AfD – wie christlich darf es denn sein?

Am 31. Januar 2014 verfasste Hardi Schumny für den baden-württembergischen Landesverband den Diskussionsbeitrag „Wie christlich darfs denn sein?“, einen „Beitrag zur Positionsbestimmung der AfD im Parteienspektrum“. Der Verfasser Hardi Schumny aus Blaustein ist Betriebswirt, Mitglied des Vorstandes im AfD-Kreisverband Ulm/Alb-Donau und Mitglied des Landesarbeitskreises „Christen in der AfD” innerhalb der AfD. Sein Name tauchte im Jahr 2002 auch als Unterzeichner unter einer Petition für die ultrarechte Wochenzeitung „Junge Freiheit“ auf.

In seinem Text schreibt Schmmny, es müsse „die Frage beantwortet werden, wie die AfD zu den christlichen Wertvorstellungen steht.“
Weiter orakelt er über die ‚Gefahr‘ eines entchristlichten Europas:

Weicht das Christentum in Europa zurück, werden andere, lebendigere Kräfte in das Vakuum hineinstoßen. „Die verlassenen Altäre werden von Dämonen besiedelt“, wie das schon der Schriftsteller Ernst Jünger zutreffend feststellte. Es bedarf nur geringer Phantasie, um sich vorzustellen, welche „Dämonen“ hier gemeint sein könnten.

Unklar ist, was hier mit ‚Dämonen‘ gemeint ist. Die Moderne? Esoterik? Der Islam?

Dann berichtet er über den Landesarbeitskreises „Christen in der AfD” und das demnächst eine „Bundesvereinigung der Christen in der AfD“ geplant sei.

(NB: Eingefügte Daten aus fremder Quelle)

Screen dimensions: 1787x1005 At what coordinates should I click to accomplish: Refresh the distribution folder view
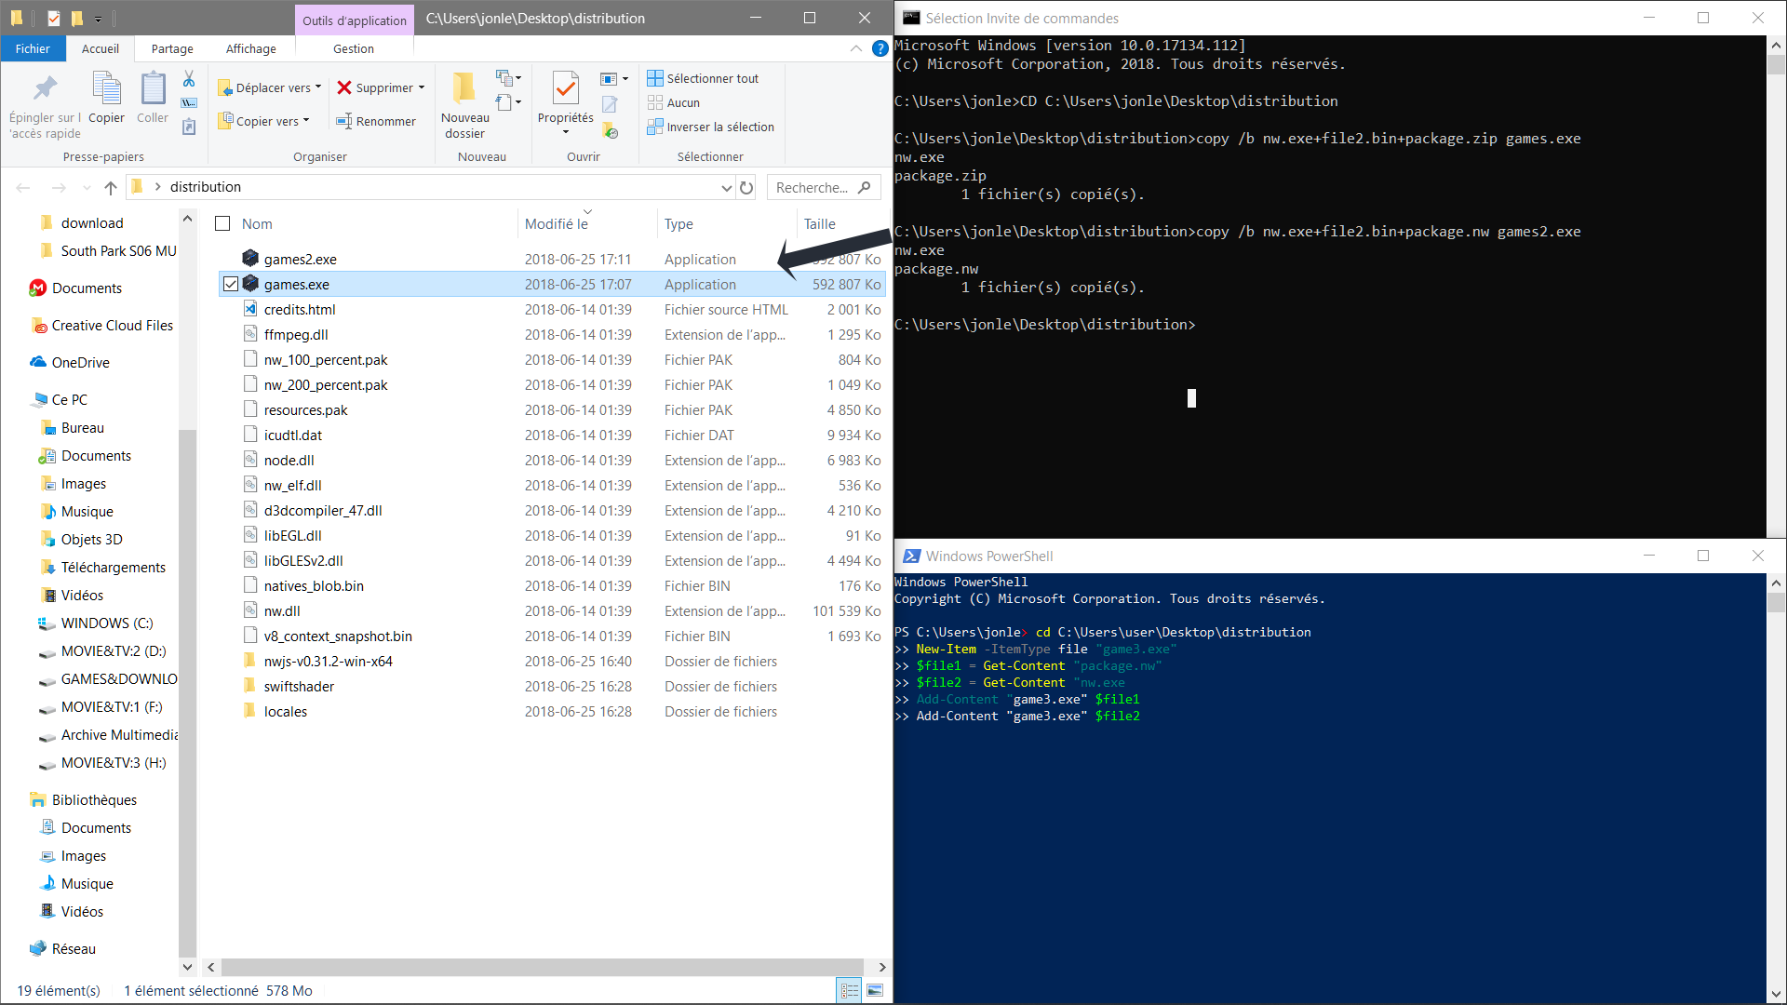coord(746,187)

Zum Programm der AfD-ChristInnen heißt es:

Die wesentlichen Positionen der katholischen, protestantischen und freikirchlichen Christen in Baden-Württemberg wurden in einer Grundsatzerklärung am 04.09.2013 in Pforzheim fixiert. Dies betrifft insbesondere
- den Schutz des ungeborenen und des behinderten Menschen;
[…]
- den Schutz der christlichen Familie und die Ablehnung der Gleichsetzung mit gleichgeschlechtlichen Lebensgemeinschaften;
[…]
- die Ablehnung der Aufnahme der Türkei in die EU

Stolz schreibt Schumny, dass Mitglieder des „AK Christen” u.a. auch beim Berliner „Marsch für das Leben”, einer großen christlich-fundamentalistischen Demonstration gegen das Recht auf Abtreibung, vertreten waren.

Er beendet seinen Text mit der typischen rechtskonservativen Abendlandsrhetorik:

Die Christen in der AfD stehen für eine an christlich-abendländischen Werten orientierte Politik. Wir wollen alle Bürger ansprechen, die sich mit diesem Wertekanon identifizieren können, unabhängig von der Zugehörigkeit zu einer christlichen Glaubensgemeinschaft. Die Alternative für Deutschland wird entweder christlich-konservativ oder überflüssig sein. Der Wähler hat kein Interesse an einer weiteren Mitte-links-liberalen Partei. Konzentrieren wir uns auf unser Kernklientel, dann wird auch der dauerhafte Wahlerfolg nicht ausbleiben.